Wednesday, September 28, 2011

Madoff and the SEC: Serious Conflicts Existed

The NY Times recently discussed the results of a report on the SEC showing that a lawyer with heavy involvement in the Madoff case had serious conflicts of interest. Here are a few key quotes from the article:


"David M. Becker, the S.E.C.’s general counsel, who went on to recommend how the scheme’s victims would be compensated, despite his family’s $2 million inheritance from a Madoff account."
"Mr. Becker’s tie to the Madoff situation came from a Madoff account held by his mother, who died in 2004. Her three sons inherited the account and closed it shortly thereafter, with a $1.5 million profit, based on Mr. Madoff’s fraud."
"Mr. Becker’s lawyer, William R. Baker III, said in a statement that the report confirmed that Mr. Becker had notified seven senior S.E.C. officials about his late mother’s Madoff account, including Ms. Schapiro and the agency’s designated ethics officer."
"Among the actions taken by Mr. Becker that were cited in the report were his efforts to influence the deliberations concerning how Madoff victims would be compensated, which could have had a direct impact on his financial standing. The report cited testimony from a witness who said that by early 2009, Ms. Schapiro indicated that most of the S.E.C. commissioners had agreed on a method that would give investors a claim to only the money they had put into their Madoff accounts.
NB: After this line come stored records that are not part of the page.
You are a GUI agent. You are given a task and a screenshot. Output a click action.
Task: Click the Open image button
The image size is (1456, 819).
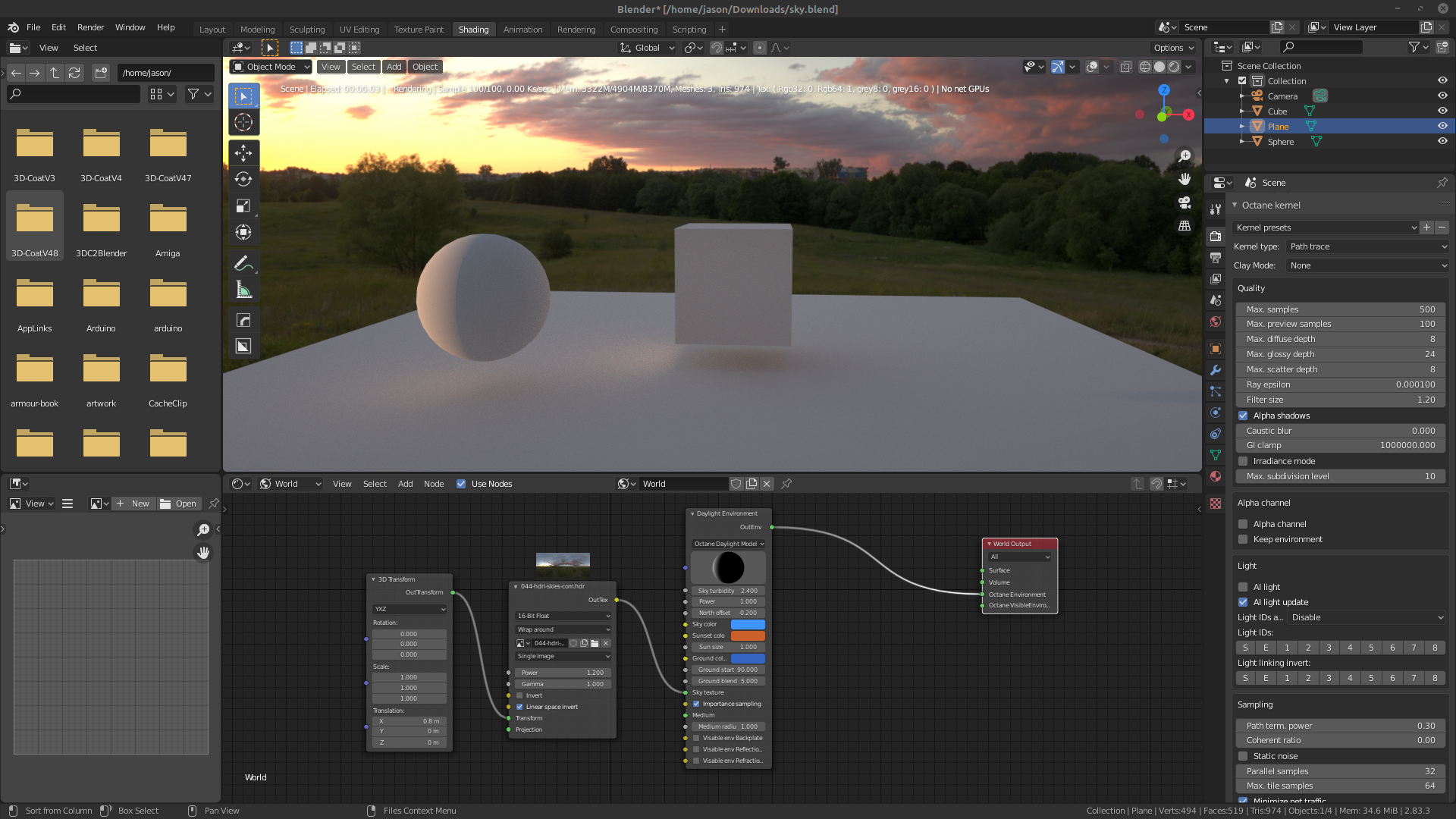coord(178,504)
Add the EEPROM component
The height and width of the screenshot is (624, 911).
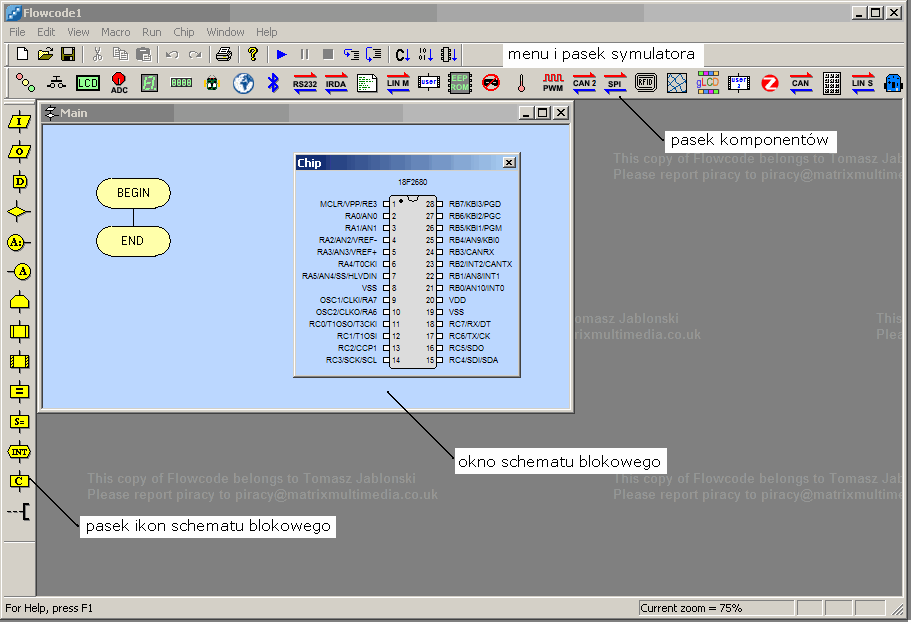(x=460, y=84)
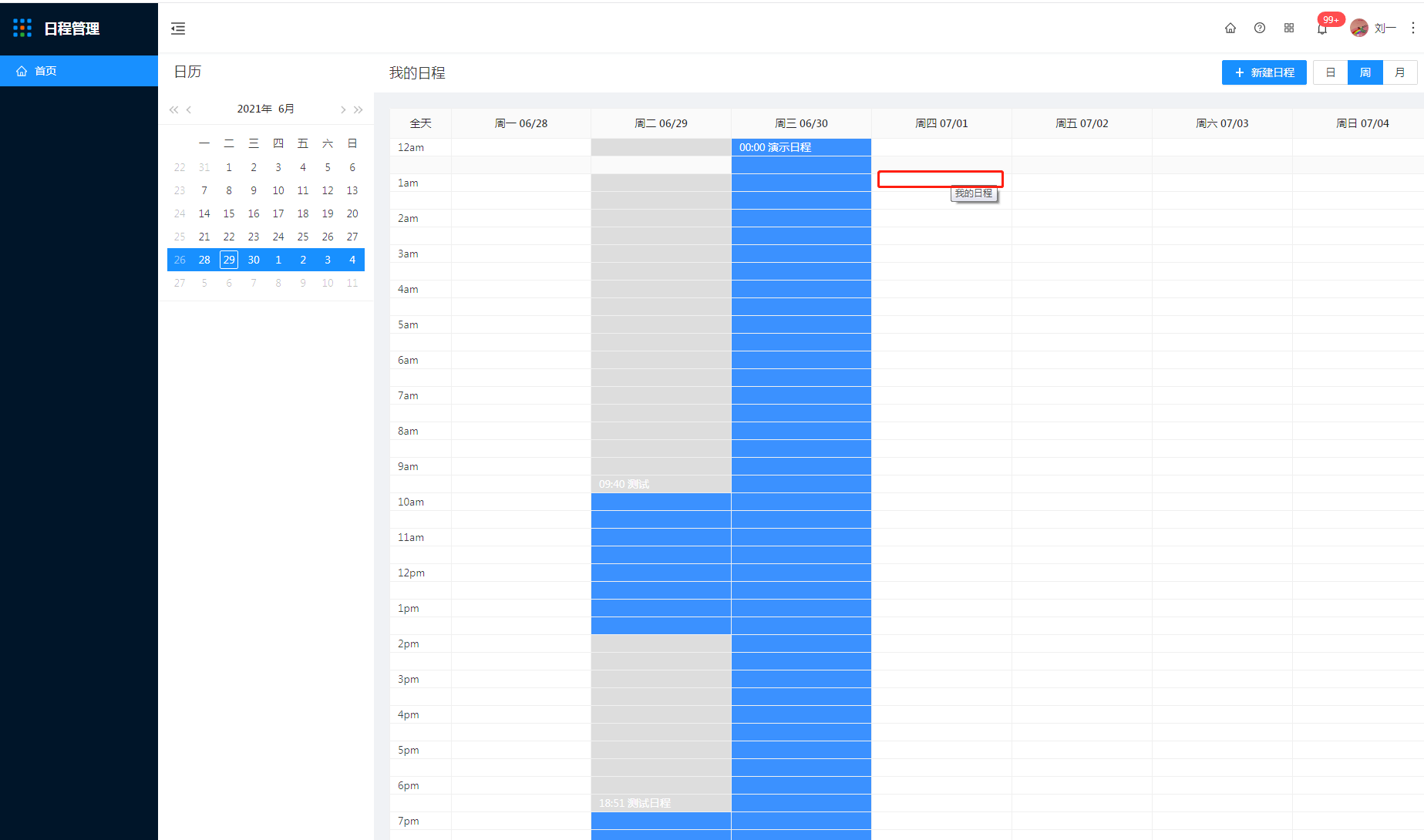Image resolution: width=1424 pixels, height=840 pixels.
Task: Switch to the day view 日
Action: point(1331,72)
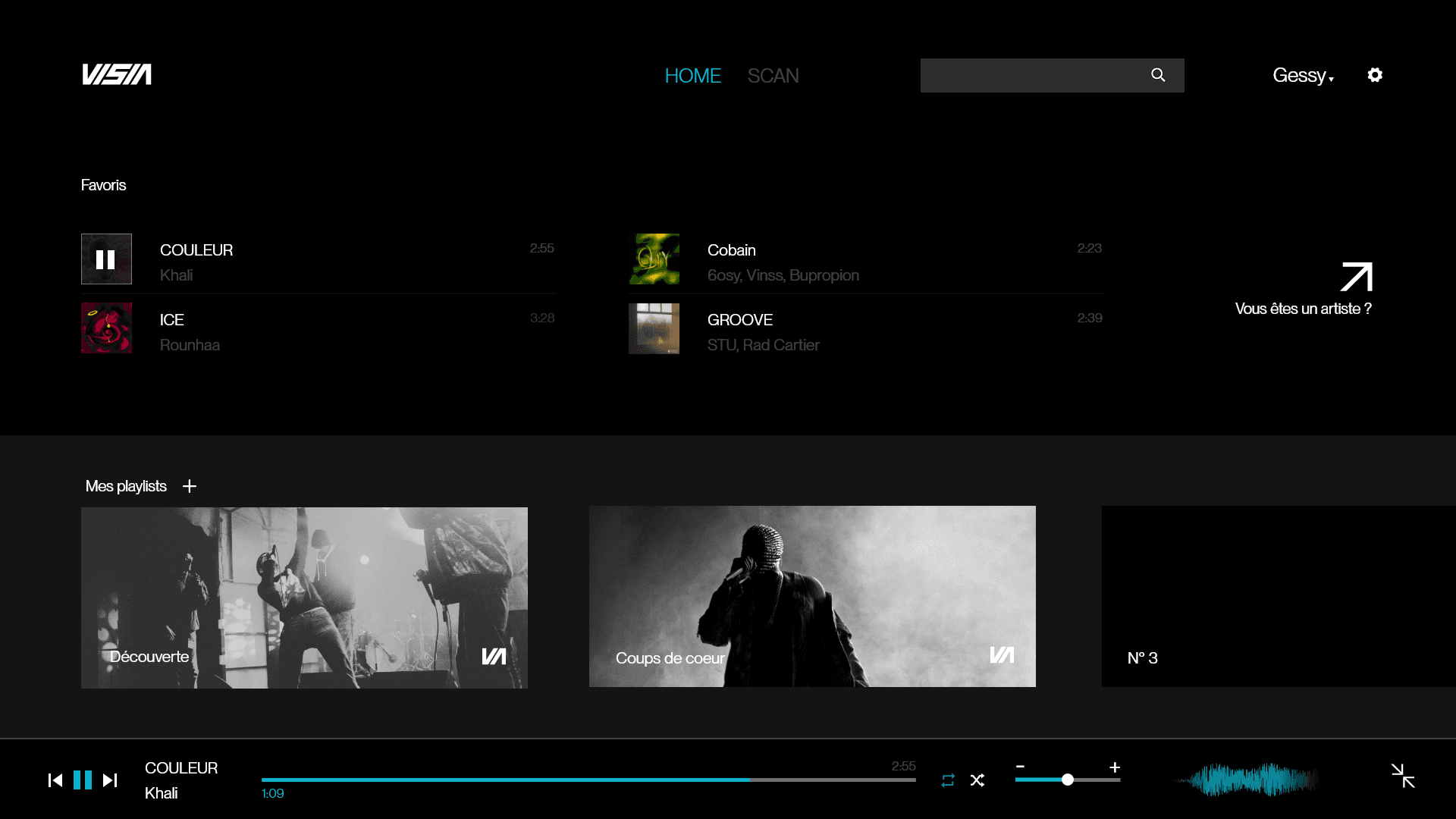Decrease volume with the minus button
Image resolution: width=1456 pixels, height=819 pixels.
(1020, 767)
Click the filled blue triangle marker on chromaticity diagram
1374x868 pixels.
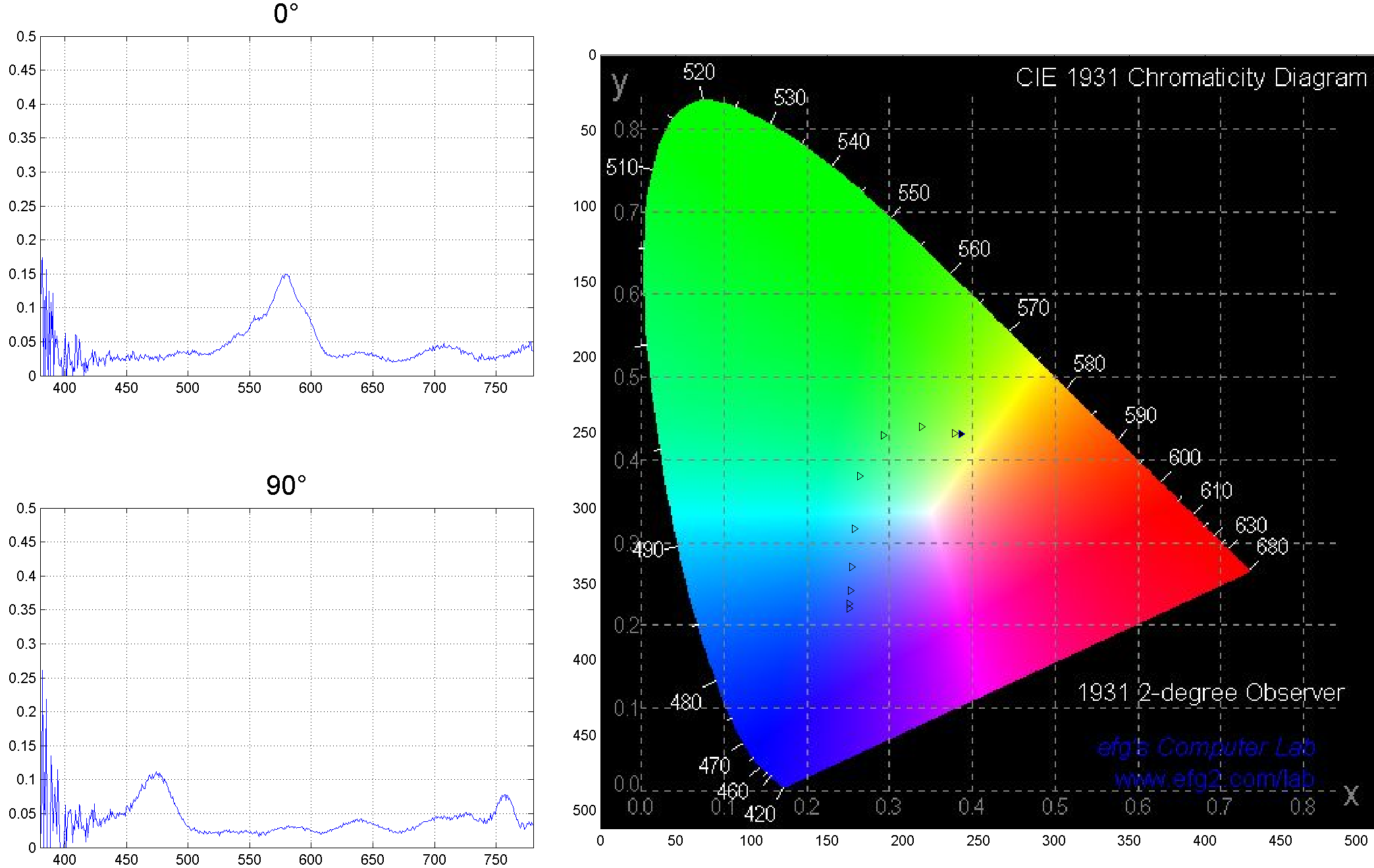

This might have meant the Beckers would be able to keep only around $500,000 of the $2 million withdrawn when the account was closed, Mr. Kotz’s report said."
"But after Mr. Becker rejoined the S.E.C. in February 2009 after an earlier stint, he argued for a reversal of this decision, the report says, at first pushing for victims to be compensated in part based on the final balance listed in their account. That position was supported by Annette Nazareth, a former S.E.C. commissioner who is representing some Madoff victims, according to the report."
"However, Mr. Becker told the inspector general that ultimately he determined that legally 'it’s not legitimate to say that we believe we have entitlement to assets that have never existed and that are just a figment of someone’s imagination.'”
"In the end, Mr. Becker supported a compromise that victims should be able to keep some of the gains their investments had generated, since the investment might have grown over time even in a low-interest account."
"The Becker family stood to benefit from this approach by $138,500, according to Mr. Kotz’s calculations. The S.E.C. approved that compensation plan backed by Mr. Becker in the fall of 2009, though final payouts and clawbacks from those who gained in the scheme are being determined in the court system."
"But none of the commissioners except Ms. Schapiro knew of Mr. Becker’s ties to the Madoff account, the report said. As a result, Mr. Kotz has recommended that the commission take another vote on the Madoff compensation matter “in a process free from any possible bias or taint.” One commissioner, Luis A. Aguilar, told the inspector general that it was “incredibly surprising and incredibly disappointing” that the conflict had not been shared with the commissioners."
I think the key issues that look bad in this case are that he originally lobbied for compensating victims based on ending balances which he later admitted were based on a figment of Madoff's imagination! Then he lobbied for paying based on principal plus some reasonable return all while nobody knew he had money involved. Finally, he was the boss of the ethics officer who approved his involvement.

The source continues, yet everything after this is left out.